Nach dem Knüller von Indianapolis und vor dem zweiten Rundkursrennen in Watkins Glen ist es nun Zeit für das Spätsommerrennen in Pocono. Der erste Meisterschaftslauf im Juni sah einen dominanten Denny Hamlin, der seine Siegesstatistik weiter aufpolieren konnte.
Zum zweiten Mal in diesem Jahr gastiert der Sprint Cup nun auf dem Pocono Raceway, dieses Mal gibt es allerdings eine Neuerung: Anstatt sich endlich mal von der langweiligen und in puncto Sicherheit überholten Rennstrecke zu verabschieden, lädt man mit den Trucks eine weitere der drei nationalen Rennserien auf das Tri-Oval ein. Während im Juni traditionsgemäß die ARCA-Serie den Cup unterstützt, feiert jetzt Anfang August die Truck-Serie ihr Debüt in Pennsylvania. Was soll man groß zu Pocono sagen? Die Debatte ist bekannt und wird schon länger geführt: Langweilige Rennen, da meist ein Fahrer in dominanter Manier dem Rest des Feldes enteilt und alleine in den Sonnenuntergang fährt. Größere Veränderungen bringen meist nur die Cautions, während denen die Teams ihre Abstimmung verkorksen/verbessern oder die hier so wichtige „track position“ verlieren/gewinnen können. Auf der Strecke geht meist nichts, leider muss man sagen, denn die drei unterschiedlichen Turns und die daher erforderliche Kompromissabstimmung lassen eigentlich besseres Racing vermuten.
Dazu kommt die Sicherheit der Rennstrecke oder besser gesagt die nicht vorhandene Sicherheit: Grasflächen im Infield, dahinter Leitplanken wie auf US-Highways und teilweise fehlende Fangzäune! Der Unfall zwischen AJ Allmendinger und Kasey Kahne im Juni-Rennen beförderte den Ford mit der #9 fast durch die Nordostdeutsche-Baumallee-Gedächtnishecke, was auch ganz schnell hätte böse ins Auge gehen können. Warum auf dieser Geraden kein Zaun installiert ist, der die fliegenden Autos auf der Strecke hält, ist mir schleierhaft. Auslöser der Situation war ein Blocking von Allmendinger, was Kahne auf die noch nasse Wiese zwang, wo er komplett die Kontrolle über das Auto verlor.
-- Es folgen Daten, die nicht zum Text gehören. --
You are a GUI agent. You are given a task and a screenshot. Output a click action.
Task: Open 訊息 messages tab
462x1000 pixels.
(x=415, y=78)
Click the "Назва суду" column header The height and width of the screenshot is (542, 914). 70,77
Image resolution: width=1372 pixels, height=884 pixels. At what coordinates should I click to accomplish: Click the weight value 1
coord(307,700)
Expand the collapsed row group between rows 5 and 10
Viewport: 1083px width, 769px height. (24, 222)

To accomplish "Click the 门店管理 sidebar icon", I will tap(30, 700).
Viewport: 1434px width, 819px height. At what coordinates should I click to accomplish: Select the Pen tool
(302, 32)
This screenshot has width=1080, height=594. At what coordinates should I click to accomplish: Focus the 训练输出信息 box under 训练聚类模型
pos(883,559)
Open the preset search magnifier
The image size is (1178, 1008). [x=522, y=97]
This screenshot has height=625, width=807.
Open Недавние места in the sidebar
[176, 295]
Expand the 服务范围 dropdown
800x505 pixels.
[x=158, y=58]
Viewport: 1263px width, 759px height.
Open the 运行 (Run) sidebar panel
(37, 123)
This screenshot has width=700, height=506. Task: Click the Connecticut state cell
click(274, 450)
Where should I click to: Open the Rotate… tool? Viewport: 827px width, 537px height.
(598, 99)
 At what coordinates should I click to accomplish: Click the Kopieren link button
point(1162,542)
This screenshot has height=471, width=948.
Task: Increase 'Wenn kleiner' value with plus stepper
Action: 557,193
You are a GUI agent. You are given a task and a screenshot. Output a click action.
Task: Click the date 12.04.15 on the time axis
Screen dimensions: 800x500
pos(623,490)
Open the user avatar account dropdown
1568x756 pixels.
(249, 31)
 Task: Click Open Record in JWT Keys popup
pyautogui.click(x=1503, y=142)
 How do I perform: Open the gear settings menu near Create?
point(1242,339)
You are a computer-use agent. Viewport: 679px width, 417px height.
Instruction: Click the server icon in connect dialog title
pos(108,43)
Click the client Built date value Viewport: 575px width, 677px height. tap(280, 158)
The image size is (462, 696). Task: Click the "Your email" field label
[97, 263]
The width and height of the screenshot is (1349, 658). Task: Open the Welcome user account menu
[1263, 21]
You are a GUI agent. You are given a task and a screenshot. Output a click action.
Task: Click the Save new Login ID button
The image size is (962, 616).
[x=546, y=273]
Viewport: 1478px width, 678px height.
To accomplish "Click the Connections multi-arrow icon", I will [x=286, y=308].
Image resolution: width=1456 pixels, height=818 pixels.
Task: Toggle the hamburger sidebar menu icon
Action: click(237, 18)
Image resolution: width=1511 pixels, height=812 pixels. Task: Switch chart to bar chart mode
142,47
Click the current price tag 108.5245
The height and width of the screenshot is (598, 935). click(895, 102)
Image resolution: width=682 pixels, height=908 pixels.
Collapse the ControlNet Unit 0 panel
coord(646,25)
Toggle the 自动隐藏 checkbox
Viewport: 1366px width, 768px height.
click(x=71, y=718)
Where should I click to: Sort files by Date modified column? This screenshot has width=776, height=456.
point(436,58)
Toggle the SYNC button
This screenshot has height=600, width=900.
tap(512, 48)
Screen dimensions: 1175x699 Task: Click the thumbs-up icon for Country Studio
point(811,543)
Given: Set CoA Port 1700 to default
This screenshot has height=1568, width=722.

Gras im Infield also – ein weiterer Kritikpunkt, den sich viele Speedways in den USA gefallen lassen müssen.
Einstellen muss man sich am Wochenende auf durchschnittlich 3 Stunden und 45 Minuten Zugfahrt. Wer den NASCAR-Train dabei anführen wird, ist wie immer nicht leicht zu sagen. Denny Hamlin gewann das Juni-Rennen und konnte sich dabei gegen den Teamkollegen Kyle Busch, sowie RCR-Pilot Clint Bowyer durchsetzen. Auf der NASCAR-Homepage erschien im Juni ein Artikel, der besagte, Pocono liege besonders den Spezialisten für flache Shorttracks und nannte den später siegreichen Hamlin zu allererst. Wenn man sich zum Beispiel an die letzten Rennen in Martinsville erinnert, dann standen dort seit Ende 2006 nur Jimmie Johnson und Denny Hamlin in der „victory lane“.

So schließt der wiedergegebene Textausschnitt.